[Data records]

=====

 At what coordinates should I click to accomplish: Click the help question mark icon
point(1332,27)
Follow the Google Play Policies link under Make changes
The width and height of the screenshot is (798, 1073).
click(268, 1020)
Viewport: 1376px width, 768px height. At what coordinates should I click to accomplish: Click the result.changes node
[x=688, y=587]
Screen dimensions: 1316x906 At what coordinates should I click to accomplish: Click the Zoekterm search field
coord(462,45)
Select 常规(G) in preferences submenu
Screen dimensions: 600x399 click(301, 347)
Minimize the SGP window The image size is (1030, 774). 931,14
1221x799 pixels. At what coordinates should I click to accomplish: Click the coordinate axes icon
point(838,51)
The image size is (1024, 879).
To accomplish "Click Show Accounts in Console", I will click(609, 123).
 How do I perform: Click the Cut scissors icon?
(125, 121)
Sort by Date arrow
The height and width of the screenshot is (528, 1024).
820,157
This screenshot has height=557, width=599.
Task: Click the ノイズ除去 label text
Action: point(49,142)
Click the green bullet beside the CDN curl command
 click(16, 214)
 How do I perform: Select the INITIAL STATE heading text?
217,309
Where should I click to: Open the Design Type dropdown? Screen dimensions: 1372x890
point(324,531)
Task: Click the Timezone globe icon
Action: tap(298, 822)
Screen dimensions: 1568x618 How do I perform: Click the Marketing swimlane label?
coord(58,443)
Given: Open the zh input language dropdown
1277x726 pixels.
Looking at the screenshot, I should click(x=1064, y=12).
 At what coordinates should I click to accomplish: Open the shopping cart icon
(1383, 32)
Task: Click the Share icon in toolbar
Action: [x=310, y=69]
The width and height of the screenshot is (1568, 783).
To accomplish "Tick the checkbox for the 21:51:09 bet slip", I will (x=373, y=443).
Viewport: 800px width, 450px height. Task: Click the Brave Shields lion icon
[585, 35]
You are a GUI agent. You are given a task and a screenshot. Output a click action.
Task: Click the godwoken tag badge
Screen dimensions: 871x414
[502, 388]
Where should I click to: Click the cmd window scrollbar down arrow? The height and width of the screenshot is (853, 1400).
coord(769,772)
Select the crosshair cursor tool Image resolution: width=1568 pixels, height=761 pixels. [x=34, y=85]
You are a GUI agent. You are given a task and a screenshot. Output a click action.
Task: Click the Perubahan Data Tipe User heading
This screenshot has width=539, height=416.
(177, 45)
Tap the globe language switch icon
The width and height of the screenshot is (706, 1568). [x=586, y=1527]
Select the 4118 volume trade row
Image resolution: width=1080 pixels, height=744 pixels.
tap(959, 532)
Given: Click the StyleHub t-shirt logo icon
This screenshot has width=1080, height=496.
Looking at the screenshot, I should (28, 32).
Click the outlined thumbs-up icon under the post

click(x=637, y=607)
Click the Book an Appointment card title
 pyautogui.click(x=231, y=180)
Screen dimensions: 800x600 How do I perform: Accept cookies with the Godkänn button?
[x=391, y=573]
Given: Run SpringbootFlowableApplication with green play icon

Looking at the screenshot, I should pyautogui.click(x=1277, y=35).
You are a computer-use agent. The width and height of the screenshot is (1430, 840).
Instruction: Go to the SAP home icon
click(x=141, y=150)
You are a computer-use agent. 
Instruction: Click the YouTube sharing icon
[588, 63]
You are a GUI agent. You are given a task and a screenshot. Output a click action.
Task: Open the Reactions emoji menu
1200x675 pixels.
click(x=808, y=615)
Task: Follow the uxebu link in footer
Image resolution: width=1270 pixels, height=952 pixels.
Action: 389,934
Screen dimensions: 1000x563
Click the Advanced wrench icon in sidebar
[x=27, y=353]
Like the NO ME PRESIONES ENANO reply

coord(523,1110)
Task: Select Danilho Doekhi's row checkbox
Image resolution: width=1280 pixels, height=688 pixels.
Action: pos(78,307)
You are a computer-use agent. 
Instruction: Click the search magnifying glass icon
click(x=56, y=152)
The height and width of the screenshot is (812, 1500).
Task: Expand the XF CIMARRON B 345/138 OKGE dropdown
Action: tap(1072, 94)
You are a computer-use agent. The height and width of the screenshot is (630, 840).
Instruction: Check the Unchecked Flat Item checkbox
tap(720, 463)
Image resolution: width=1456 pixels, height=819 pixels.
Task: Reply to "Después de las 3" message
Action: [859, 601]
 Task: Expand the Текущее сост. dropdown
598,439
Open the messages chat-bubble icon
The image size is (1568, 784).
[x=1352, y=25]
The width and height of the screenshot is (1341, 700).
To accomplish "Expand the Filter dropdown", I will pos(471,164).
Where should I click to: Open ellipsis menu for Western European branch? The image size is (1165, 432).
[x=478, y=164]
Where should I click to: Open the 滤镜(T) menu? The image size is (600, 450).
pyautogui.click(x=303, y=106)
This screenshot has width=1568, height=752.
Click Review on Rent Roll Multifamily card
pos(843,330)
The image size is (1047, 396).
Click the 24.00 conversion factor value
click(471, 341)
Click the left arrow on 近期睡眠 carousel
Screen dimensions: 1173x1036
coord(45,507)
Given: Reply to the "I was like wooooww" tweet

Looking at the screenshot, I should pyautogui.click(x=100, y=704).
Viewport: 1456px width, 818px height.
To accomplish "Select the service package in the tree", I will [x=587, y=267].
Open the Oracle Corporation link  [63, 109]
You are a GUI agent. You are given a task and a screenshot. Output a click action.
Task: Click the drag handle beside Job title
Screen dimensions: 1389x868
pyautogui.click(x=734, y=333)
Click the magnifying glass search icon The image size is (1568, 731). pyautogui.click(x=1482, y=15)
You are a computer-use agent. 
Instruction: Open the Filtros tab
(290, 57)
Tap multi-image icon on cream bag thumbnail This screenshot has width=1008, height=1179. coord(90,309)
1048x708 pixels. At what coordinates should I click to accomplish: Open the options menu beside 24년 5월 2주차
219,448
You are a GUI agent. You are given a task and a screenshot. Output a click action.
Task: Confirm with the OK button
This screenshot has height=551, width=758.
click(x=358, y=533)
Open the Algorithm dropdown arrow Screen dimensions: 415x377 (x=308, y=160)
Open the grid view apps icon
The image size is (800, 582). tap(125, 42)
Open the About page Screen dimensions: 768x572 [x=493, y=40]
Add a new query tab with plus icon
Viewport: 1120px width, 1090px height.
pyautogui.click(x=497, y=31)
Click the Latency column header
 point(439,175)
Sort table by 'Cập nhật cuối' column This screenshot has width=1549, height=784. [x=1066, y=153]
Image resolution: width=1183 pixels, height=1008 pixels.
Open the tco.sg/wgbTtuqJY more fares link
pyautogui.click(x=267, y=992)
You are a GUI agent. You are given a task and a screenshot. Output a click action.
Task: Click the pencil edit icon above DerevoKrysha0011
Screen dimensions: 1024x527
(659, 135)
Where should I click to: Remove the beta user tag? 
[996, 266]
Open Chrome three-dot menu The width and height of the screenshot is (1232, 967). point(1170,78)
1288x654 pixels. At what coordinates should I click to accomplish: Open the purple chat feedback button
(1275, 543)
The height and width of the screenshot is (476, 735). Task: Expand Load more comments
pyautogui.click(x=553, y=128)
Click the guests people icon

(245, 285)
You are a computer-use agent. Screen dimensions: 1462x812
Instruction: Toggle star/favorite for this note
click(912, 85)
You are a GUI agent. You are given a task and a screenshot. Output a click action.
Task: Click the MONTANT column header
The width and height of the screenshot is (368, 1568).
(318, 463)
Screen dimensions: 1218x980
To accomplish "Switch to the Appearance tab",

=====

### [Task statement]
Render each line of the items above as a JSON list of strings, with one string per line and blank lines omitted.

### [Output of the task]
[
  " At what coordinates should I click to accomplish: Click the help question mark icon",
  "point(1332,27)",
  "Follow the Google Play Policies link under Make changes",
  "The width and height of the screenshot is (798, 1073).",
  "click(268, 1020)",
  "Viewport: 1376px width, 768px height. At what coordinates should I click to accomplish: Click the result.changes node",
  "[x=688, y=587]",
  "Screen dimensions: 1316x906 At what coordinates should I click to accomplish: Click the Zoekterm search field",
  "coord(462,45)",
  "Select 常规(G) in preferences submenu",
  "Screen dimensions: 600x399 click(301, 347)",
  "Minimize the SGP window The image size is (1030, 774). 931,14",
  "1221x799 pixels. At what coordinates should I click to accomplish: Click the coordinate axes icon",
  "point(838,51)",
  "The image size is (1024, 879).",
  "To accomplish \"Click Show Accounts in Console\", I will click(609, 123).",
  " How do I perform: Click the Cut scissors icon?",
  "(125, 121)",
  "Sort by Date arrow",
  "The height and width of the screenshot is (528, 1024).",
  "820,157",
  "This screenshot has height=557, width=599.",
  "Task: Click the ノイズ除去 label text",
  "Action: point(49,142)",
  "Click the green bullet beside the CDN curl command",
  " click(16, 214)",
  " How do I perform: Select the INITIAL STATE heading text?",
  "217,309",
  "Where should I click to: Open the Design Type dropdown? Screen dimensions: 1372x890",
  "point(324,531)",
  "Task: Click the Timezone globe icon",
  "Action: tap(298, 822)",
  "Screen dimensions: 1568x618 How do I perform: Click the Marketing swimlane label?",
  "coord(58,443)",
  "Given: Open the zh input language dropdown",
  "1277x726 pixels.",
  "Looking at the screenshot, I should click(x=1064, y=12).",
  " At what coordinates should I click to accomplish: Open the shopping cart icon",
  "(1383, 32)",
  "Task: Click the Share icon in toolbar",
  "Action: [x=310, y=69]",
  "The width and height of the screenshot is (1568, 783).",
  "To accomplish \"Tick the checkbox for the 21:51:09 bet slip\", I will (x=373, y=443).",
  "Viewport: 800px width, 450px height. Task: Click the Brave Shields lion icon",
  "[585, 35]",
  "You are a GUI agent. You are given a task and a screenshot. Output a click action.",
  "Task: Click the godwoken tag badge",
  "Screen dimensions: 871x414",
  "[502, 388]",
  "Where should I click to: Click the cmd window scrollbar down arrow? The height and width of the screenshot is (853, 1400).",
  "coord(769,772)",
  "Select the crosshair cursor tool Image resolution: width=1568 pixels, height=761 pixels. [x=34, y=85]",
  "You are a GUI agent. You are given a task and a screenshot. Output a click action.",
  "Task: Click the Perubahan Data Tipe User heading",
  "This screenshot has width=539, height=416.",
  "(177, 45)",
  "Tap the globe language switch icon",
  "The width and height of the screenshot is (706, 1568). [x=586, y=1527]",
  "Select the 4118 volume trade row",
  "Image resolution: width=1080 pixels, height=744 pixels.",
  "tap(959, 532)",
  "Given: Click the StyleHub t-shirt logo icon",
  "This screenshot has width=1080, height=496.",
  "Looking at the screenshot, I should (28, 32).",
  "Click the outlined thumbs-up icon under the post",
  "click(x=637, y=607)",
  "Click the Book an Appointment card title",
  " pyautogui.click(x=231, y=180)",
  "Screen dimensions: 800x600 How do I perform: Accept cookies with the Godkänn button?",
  "[x=391, y=573]",
  "Given: Run SpringbootFlowableApplication with green play icon",
  "Looking at the screenshot, I should pyautogui.click(x=1277, y=35).",
  "You are a computer-use agent. The width and height of the screenshot is (1430, 840).",
  "Instruction: Go to the SAP home icon",
  "click(x=141, y=150)",
  "You are a computer-use agent. ",
  "Instruction: Click the YouTube sharing icon",
  "[588, 63]",
  "You are a GUI agent. You are given a task and a screenshot. Output a click action.",
  "Task: Open the Reactions emoji menu",
  "1200x675 pixels.",
  "click(x=808, y=615)",
  "Task: Follow the uxebu link in footer",
  "Image resolution: width=1270 pixels, height=952 pixels.",
  "Action: 389,934",
  "Screen dimensions: 1000x563",
  "Click the Advanced wrench icon in sidebar",
  "[x=27, y=353]",
  "Like the NO ME PRESIONES ENANO reply",
  "coord(523,1110)",
  "Task: Select Danilho Doekhi's row checkbox",
  "Image resolution: width=1280 pixels, height=688 pixels.",
  "Action: pos(78,307)",
  "You are a computer-use agent. ",
  "Instruction: Click the search magnifying glass icon",
  "click(x=56, y=152)",
  "The height and width of the screenshot is (812, 1500).",
  "Task: Expand the XF CIMARRON B 345/138 OKGE dropdown",
  "Action: tap(1072, 94)",
  "You are a computer-use agent. The height and width of the screenshot is (630, 840).",
  "Instruction: Check the Unchecked Flat Item checkbox",
  "tap(720, 463)",
  "Image resolution: width=1456 pixels, height=819 pixels.",
  "Task: Reply to \"Después de las 3\" message",
  "Action: [859, 601]",
  " Task: Expand the Текущее сост. dropdown",
  "598,439",
  "Open the messages chat-bubble icon",
  "The image size is (1568, 784).",
  "[x=1352, y=25]",
  "The width and height of the screenshot is (1341, 700).",
  "To accomplish \"Expand the Filter dropdown\", I will pos(471,164).",
  "Where should I click to: Open ellipsis menu for Western European branch? The image size is (1165, 432).",
  "[x=478, y=164]",
  "Where should I click to: Open the 滤镜(T) menu? The image size is (600, 450).",
  "pyautogui.click(x=303, y=106)",
  "This screenshot has width=1568, height=752.",
  "Click Review on Rent Roll Multifamily card",
  "pos(843,330)",
  "The image size is (1047, 396).",
  "Click the 24.00 conversion factor value",
  "click(471, 341)",
  "Click the left arrow on 近期睡眠 carousel",
  "Screen dimensions: 1173x1036",
  "coord(45,507)",
  "Given: Reply to the \"I was like wooooww\" tweet",
  "Looking at the screenshot, I should pyautogui.click(x=100, y=704).",
  "Viewport: 1456px width, 818px height.",
  "To accomplish \"Select the service package in the tree\", I will [x=587, y=267].",
  "Open the Oracle Corporation link  [63, 109]",
  "You are a GUI agent. You are given a task and a screenshot. Output a click action.",
  "Task: Click the drag handle beside Job title",
  "Screen dimensions: 1389x868",
  "pyautogui.click(x=734, y=333)",
  "Click the magnifying glass search icon The image size is (1568, 731). pyautogui.click(x=1482, y=15)",
  "You are a computer-use agent. ",
  "Instruction: Open the Filtros tab",
  "(290, 57)",
  "Tap multi-image icon on cream bag thumbnail This screenshot has width=1008, height=1179. coord(90,309)",
  "1048x708 pixels. At what coordinates should I click to accomplish: Open the options menu beside 24년 5월 2주차",
  "219,448",
  "You are a GUI agent. You are given a task and a screenshot. Output a click action.",
  "Task: Confirm with the OK button",
  "This screenshot has height=551, width=758.",
  "click(x=358, y=533)",
  "Open the Algorithm dropdown arrow Screen dimensions: 415x377 (x=308, y=160)",
  "Open the grid view apps icon",
  "The image size is (800, 582). tap(125, 42)",
  "Open the About page Screen dimensions: 768x572 [x=493, y=40]",
  "Add a new query tab with plus icon",
  "Viewport: 1120px width, 1090px height.",
  "pyautogui.click(x=497, y=31)",
  "Click the Latency column header",
  " point(439,175)",
  "Sort table by 'Cập nhật cuối' column This screenshot has width=1549, height=784. [x=1066, y=153]",
  "Image resolution: width=1183 pixels, height=1008 pixels.",
  "Open the tco.sg/wgbTtuqJY more fares link",
  "pyautogui.click(x=267, y=992)",
  "You are a GUI agent. You are given a task and a screenshot. Output a click action.",
  "Task: Click the pencil edit icon above DerevoKrysha0011",
  "Screen dimensions: 1024x527",
  "(659, 135)",
  "Where should I click to: Remove the beta user tag? ",
  "[996, 266]",
  "Open Chrome three-dot menu The width and height of the screenshot is (1232, 967). point(1170,78)",
  "1288x654 pixels. At what coordinates should I click to accomplish: Open the purple chat feedback button",
  "(1275, 543)",
  "The height and width of the screenshot is (476, 735). Task: Expand Load more comments",
  "pyautogui.click(x=553, y=128)",
  "Click the guests people icon",
  "(245, 285)",
  "You are a computer-use agent. Screen dimensions: 1462x812",
  "Instruction: Toggle star/favorite for this note",
  "click(912, 85)",
  "You are a GUI agent. You are given a task and a screenshot. Output a click action.",
  "Task: Click the MONTANT column header",
  "The width and height of the screenshot is (368, 1568).",
  "(318, 463)",
  "Screen dimensions: 1218x980",
  "To accomplish \"Switch to the Appearance tab\","
]